Misalnya, pembatas jalan dan aliran air kanal yang menggunakan besi dengan jarak setengah meter, serta cat yang berwarna hitam, yang menyulitkan penyandang tunanetra untuk melewati jalan tersebut dengan aman. Selain itu, rambu-rambu pejalan kaki, seperti yang ada di Anjungan Pantai Losari, juga masih belum tertata dengan baik dan tidak ramah terhadap disabilitas.
Sementara itu, di masa kepemimpinan Gubernur Andi Sudirman Sulaiman, pemerintah provinsi Sulawesi Selatan juga mengambil langkah untuk memberikan kesempatan kepada disabilitas dalam pemerintahan.
Pada 3 Oktober 2022, Andi Sudirman menyerahkan Surat Keputusan (SK) Non-ASN kepada 12 disabilitas untuk bekerja di Pemprov Sulsel. Mereka yang direkrut berasal dari berbagai daerah, seperti Makassar, Bulukumba, dan Luwu, dengan berbagai latar belakang pendidikan, mulai dari lulusan sarjana hingga SMA/sederajat.
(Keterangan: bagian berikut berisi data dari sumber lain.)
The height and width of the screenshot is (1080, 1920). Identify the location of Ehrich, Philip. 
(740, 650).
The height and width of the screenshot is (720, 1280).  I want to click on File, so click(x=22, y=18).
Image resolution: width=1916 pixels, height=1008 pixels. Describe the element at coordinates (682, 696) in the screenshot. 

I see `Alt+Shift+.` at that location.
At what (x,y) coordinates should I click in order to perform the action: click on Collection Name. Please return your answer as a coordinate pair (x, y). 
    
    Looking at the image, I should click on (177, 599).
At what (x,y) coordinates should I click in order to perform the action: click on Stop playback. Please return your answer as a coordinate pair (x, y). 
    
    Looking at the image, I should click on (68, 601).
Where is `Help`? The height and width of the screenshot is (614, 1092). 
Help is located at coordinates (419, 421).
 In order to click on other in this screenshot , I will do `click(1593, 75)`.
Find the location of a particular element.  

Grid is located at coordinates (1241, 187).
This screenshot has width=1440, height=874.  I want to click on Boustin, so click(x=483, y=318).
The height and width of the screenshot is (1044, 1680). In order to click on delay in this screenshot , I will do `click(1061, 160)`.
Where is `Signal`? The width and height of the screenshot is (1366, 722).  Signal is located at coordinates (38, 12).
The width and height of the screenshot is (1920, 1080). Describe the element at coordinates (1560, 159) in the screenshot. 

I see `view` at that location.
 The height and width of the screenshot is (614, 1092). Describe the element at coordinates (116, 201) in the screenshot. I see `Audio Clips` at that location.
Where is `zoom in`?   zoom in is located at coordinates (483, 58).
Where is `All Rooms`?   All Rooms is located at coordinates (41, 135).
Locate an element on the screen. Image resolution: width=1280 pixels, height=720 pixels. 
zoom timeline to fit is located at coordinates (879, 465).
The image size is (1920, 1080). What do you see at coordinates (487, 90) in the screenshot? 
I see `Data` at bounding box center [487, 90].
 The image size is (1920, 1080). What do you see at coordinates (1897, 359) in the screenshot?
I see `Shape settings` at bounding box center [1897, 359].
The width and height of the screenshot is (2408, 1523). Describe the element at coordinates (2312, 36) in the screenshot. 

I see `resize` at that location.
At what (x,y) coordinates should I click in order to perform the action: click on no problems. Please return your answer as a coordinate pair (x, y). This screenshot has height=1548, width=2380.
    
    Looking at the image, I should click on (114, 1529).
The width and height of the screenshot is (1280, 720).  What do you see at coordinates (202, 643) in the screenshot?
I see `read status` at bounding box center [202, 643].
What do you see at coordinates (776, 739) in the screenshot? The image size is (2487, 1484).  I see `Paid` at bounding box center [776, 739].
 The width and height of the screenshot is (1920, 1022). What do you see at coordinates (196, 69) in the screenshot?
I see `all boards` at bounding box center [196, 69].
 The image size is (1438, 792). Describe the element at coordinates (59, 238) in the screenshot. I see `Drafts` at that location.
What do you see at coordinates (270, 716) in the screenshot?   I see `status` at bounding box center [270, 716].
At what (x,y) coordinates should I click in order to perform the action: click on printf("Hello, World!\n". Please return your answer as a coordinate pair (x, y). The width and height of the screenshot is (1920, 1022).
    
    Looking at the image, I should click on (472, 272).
Disabilitas yang diterima ini ditempatkan sesuai dengan keahlian yang dimiliki, seperti dalam bidang pengajaran, administrasi, hingga layanan pelanggan. Andi Sudirman menyampaikan rasa syukurnya atas kebahagiaan para disabilitas yang mendapatkan kesempatan untuk bekerja.
“Alhamdulillah, turut senang dengan kebahagiaan para saudara-saudara kita difabel yang mendapatkan SK Non-ASN Pemprov Sulsel sebanyak 12 orang,” ucapnya dikutip dari sulselprov.go.id dengan judul berita 12 Difabel Direkrut Jadi Non ASN, Gubernur Andi Sudirman : Asas Keadilan dan Kesetaraan.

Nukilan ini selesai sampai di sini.